Alteria M. Woods Memorial Organization
Yolanda Woods picked the gospel song “I Can Only Imagine” by recording artist Tamela Mann to accompany her daughter’s time-lapse video. In the song, Mann talks about imagining the moment where she finally meets Jesus Christ.
“That was one of our favorite songs,” said Woods, 45, Gifford. “I know someday I’ll meet my baby in heaven. I know she’s looking down on us with her beautiful smile, waiting for the day we will be together again.”
McLaughlin said creating the portrait logo of Alteria Woods with angel wings was an honor. Yolanda Woods cried when she first saw the video and portrait, based off Alteria Woods’ senior class photo from Sebastian River High School.
“He captured the essence of her beauty. Just watching the process…it was amazing,” said Woods, who spoke with McLaughlin after seeing the dedication he put into his other artwork. “To see the portrait itself was even more beautiful.”
Woods created the Alteria M. Woods Memorial Organization in 2019 in an effort to promote education, social awareness and social justice. The mother said the nonprofit organization will keep her daughter’s memory alive by providing mentorship and scholarships in the community.
“We’re going to be doing a lot of different things,” Woods said. The nonprofit has already hosted backpack drives, provided tutoring for students and gave school supplies to local classrooms.
Woods said her youngest daughter, Alexus, 20, Marsh and another community activist, John Slocum, helped her to create the memorial organization. Slocum, 64, Boynton Beach, is the uncle of Corey Jones, 31, killed by gunfire from plainclothes Officer Nouman K. Raja on Oct. 18, 2015, while Jones stood by his disabled car waiting for a tow truck in Palm Beach Gardens.
Raja was later convicted on charges of manslaughter by culpable negligence and attempted first-degree murder with a firearm. In April 2019, Raja was sentenced to 25 years in prison, according to media reports.
Alteria Woods’ appearances
Alteria Woods’ name and photo has been seen on Black Lives Matter-related TV specials, social media, posters and signs throughout the nation. Her name made its way onto the “Lockdown” album cover of Grammy award-winning artist Anderson Paak.
Alteria Woods’ name also can be seen in the “March March” music video by Grammy award-winning country pop group The Chicks, formerly known as the Dixie Chicks.
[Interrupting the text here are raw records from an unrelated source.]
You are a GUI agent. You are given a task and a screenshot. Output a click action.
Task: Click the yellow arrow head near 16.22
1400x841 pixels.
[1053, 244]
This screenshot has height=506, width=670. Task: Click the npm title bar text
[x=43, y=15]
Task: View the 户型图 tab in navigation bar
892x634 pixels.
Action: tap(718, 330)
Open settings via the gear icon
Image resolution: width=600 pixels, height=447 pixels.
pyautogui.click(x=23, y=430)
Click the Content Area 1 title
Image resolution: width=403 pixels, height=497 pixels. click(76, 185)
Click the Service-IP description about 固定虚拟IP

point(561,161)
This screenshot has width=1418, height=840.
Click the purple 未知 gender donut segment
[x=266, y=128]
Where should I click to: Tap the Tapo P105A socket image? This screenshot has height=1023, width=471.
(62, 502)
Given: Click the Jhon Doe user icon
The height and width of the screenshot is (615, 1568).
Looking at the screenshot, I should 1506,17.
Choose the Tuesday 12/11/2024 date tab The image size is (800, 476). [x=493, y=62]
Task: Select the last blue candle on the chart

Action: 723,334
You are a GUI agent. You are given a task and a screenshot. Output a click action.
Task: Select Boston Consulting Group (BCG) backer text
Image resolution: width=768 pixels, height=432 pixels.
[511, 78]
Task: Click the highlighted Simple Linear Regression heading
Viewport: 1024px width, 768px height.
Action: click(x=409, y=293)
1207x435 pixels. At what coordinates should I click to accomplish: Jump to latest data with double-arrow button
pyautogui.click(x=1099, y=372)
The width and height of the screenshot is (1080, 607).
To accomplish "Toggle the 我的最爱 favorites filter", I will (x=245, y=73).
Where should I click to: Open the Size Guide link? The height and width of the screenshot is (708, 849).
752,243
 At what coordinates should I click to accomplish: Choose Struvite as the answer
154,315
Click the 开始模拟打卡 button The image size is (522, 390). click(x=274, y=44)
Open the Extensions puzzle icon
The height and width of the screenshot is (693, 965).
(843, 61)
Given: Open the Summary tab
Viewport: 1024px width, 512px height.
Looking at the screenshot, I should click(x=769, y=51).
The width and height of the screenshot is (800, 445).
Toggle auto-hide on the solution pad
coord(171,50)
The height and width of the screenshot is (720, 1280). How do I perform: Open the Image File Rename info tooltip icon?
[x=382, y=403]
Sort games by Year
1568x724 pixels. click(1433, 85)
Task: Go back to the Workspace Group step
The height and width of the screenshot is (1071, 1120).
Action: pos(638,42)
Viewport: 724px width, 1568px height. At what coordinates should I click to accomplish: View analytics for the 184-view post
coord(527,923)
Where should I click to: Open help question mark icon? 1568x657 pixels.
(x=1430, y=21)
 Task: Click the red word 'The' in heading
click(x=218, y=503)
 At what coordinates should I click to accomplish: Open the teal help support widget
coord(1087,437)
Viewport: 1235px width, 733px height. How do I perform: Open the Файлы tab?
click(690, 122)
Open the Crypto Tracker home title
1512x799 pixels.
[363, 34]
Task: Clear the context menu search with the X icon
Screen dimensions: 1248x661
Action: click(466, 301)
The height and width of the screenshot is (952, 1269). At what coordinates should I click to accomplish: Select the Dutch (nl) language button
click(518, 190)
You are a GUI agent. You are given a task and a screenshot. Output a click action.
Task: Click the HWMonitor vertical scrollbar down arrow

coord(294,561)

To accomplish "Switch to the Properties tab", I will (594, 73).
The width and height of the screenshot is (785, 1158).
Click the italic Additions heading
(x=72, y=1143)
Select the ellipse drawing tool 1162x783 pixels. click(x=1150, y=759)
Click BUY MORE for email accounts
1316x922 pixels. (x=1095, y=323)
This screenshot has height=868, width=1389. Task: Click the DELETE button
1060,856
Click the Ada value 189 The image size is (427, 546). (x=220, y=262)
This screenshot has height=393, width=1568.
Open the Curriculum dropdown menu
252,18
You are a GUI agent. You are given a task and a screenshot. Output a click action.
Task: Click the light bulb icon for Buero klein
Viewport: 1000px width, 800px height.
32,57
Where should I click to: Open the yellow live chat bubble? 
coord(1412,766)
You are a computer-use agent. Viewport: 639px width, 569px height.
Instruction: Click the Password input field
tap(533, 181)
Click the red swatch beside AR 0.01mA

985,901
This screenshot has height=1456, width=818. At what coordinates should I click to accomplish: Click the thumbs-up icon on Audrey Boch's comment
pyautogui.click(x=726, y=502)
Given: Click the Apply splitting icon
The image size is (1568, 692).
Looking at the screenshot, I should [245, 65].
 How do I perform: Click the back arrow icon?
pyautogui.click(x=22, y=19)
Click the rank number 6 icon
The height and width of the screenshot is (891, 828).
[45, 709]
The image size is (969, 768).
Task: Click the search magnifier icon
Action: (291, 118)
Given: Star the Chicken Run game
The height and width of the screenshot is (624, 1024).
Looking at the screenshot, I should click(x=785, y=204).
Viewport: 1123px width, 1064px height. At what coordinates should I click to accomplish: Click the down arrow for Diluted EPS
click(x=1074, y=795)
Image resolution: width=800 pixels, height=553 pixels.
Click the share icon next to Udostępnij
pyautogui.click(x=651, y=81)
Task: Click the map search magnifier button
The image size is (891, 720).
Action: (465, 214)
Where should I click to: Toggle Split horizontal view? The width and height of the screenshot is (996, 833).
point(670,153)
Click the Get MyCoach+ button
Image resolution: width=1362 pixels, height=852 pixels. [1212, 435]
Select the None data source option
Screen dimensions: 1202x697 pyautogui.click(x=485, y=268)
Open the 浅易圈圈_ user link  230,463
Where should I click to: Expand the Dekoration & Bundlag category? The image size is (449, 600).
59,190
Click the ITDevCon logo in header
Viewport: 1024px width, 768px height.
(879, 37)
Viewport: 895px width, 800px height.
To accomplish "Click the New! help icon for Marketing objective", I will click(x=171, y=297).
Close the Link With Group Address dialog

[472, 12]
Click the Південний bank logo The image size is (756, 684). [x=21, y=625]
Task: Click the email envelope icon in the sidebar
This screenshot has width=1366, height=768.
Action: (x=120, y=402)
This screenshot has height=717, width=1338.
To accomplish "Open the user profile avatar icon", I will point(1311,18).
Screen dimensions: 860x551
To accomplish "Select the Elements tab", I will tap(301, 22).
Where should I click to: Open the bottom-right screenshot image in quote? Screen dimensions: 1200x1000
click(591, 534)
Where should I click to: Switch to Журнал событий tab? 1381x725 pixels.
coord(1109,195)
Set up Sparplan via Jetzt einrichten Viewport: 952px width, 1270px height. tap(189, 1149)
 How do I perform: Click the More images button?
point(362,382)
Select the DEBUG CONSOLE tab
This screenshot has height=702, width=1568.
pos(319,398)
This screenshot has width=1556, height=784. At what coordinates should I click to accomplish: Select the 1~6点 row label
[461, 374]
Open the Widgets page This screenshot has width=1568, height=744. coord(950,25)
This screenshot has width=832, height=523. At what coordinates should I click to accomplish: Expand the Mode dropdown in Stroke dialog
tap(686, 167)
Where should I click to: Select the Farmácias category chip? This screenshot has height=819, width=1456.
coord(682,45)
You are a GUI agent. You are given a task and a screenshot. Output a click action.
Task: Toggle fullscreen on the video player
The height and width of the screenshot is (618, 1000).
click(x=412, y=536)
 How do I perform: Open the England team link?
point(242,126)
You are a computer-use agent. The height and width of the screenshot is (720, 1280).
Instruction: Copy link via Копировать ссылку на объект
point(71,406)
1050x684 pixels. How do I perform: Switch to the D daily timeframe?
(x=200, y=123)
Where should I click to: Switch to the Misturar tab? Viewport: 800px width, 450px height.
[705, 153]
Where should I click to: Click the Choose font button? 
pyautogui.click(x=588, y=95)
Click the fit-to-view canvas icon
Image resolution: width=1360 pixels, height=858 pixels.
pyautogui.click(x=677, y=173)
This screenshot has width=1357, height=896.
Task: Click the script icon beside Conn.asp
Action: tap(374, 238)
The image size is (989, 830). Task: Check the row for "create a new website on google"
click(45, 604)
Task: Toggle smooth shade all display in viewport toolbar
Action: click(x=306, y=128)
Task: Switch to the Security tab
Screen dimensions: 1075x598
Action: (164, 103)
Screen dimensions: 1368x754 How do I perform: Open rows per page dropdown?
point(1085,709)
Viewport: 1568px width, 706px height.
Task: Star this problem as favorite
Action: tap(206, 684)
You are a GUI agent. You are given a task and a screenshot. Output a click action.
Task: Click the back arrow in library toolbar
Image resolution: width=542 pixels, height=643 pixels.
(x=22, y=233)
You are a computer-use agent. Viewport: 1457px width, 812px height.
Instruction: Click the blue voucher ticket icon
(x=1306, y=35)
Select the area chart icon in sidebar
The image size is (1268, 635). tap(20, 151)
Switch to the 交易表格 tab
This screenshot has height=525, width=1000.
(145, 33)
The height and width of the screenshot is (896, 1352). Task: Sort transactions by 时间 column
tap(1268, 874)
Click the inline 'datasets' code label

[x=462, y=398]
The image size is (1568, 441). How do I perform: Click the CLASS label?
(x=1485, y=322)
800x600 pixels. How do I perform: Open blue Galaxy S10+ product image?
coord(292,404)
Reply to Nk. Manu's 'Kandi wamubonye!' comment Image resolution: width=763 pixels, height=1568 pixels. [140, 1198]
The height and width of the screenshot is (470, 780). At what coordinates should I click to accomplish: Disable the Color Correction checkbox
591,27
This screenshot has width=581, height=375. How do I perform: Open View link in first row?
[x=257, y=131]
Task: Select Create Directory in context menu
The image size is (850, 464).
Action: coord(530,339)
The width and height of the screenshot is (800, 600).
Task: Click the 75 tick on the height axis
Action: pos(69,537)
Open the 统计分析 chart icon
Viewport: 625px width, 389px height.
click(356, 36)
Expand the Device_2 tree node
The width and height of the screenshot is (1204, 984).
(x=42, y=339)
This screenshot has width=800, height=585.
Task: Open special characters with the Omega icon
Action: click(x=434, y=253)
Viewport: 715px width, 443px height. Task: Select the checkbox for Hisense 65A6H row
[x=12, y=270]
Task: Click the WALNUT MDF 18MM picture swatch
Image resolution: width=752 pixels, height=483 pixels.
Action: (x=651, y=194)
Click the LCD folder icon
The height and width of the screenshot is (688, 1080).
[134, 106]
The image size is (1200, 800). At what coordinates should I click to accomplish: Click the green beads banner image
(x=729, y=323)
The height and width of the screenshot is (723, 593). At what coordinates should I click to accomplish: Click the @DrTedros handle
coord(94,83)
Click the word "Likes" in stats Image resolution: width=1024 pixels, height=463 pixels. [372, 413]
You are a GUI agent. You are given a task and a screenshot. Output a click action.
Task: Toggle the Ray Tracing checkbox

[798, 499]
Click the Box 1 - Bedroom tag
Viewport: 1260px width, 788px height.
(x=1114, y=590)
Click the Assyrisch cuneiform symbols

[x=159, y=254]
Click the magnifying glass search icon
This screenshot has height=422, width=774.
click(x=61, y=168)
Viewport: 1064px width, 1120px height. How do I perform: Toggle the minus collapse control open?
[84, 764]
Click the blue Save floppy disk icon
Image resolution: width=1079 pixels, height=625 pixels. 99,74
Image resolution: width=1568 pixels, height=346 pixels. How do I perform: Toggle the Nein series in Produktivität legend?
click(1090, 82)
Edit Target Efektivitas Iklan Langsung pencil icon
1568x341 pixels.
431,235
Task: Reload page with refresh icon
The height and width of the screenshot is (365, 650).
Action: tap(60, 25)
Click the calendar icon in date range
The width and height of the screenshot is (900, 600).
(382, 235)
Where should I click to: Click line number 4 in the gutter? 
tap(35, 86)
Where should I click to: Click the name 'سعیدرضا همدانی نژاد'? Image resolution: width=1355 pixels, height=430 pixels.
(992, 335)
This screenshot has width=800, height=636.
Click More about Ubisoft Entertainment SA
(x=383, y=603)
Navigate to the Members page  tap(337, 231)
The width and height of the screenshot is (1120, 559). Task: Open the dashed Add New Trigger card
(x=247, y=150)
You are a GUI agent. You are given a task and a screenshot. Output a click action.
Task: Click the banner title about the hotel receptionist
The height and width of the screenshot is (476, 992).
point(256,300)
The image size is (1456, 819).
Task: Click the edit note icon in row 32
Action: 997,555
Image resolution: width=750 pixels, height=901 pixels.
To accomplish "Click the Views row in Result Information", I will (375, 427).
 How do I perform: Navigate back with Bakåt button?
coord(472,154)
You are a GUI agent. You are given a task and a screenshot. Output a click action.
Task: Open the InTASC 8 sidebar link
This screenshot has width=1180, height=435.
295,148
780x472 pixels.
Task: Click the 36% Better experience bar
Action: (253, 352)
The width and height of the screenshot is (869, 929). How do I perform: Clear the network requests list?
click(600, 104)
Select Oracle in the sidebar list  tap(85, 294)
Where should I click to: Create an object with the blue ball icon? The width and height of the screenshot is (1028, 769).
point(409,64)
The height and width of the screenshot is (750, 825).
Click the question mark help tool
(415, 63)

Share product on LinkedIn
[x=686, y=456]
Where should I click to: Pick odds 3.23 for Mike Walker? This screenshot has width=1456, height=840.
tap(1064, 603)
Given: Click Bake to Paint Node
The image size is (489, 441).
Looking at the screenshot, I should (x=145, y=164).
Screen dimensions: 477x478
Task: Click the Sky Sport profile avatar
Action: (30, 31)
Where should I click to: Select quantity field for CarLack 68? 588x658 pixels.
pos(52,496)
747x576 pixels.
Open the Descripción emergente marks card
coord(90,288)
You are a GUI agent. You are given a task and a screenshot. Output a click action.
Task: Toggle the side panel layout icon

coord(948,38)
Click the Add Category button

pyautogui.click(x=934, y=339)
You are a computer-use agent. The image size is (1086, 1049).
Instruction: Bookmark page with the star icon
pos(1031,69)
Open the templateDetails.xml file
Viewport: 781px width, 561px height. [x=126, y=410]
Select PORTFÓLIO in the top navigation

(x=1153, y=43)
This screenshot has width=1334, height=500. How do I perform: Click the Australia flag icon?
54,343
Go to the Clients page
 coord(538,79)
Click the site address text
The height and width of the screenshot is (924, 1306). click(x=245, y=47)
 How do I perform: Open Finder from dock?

The video is a tribute to social justice movements.
In 2017, activist and former NFL San Francisco 49ers quarterback Colin Kaepernick wore a shirt with Alteria Woods’ name in a GQ photo shoot. Kaepernick made headlines in 2016 when he kneeled during the national anthem during several pro-football games to protest against racial injustice, police brutality and systematic oppression.
Plans for the future
Woods said she plans to partner with another local nonprofit, Team Success Enterprises Inc., in November to feed the homeless. In December, The Alteria M. Woods Organization will host a toy drive for children in the community.
“We’re working on creating a website and a virtual office,” Woods said.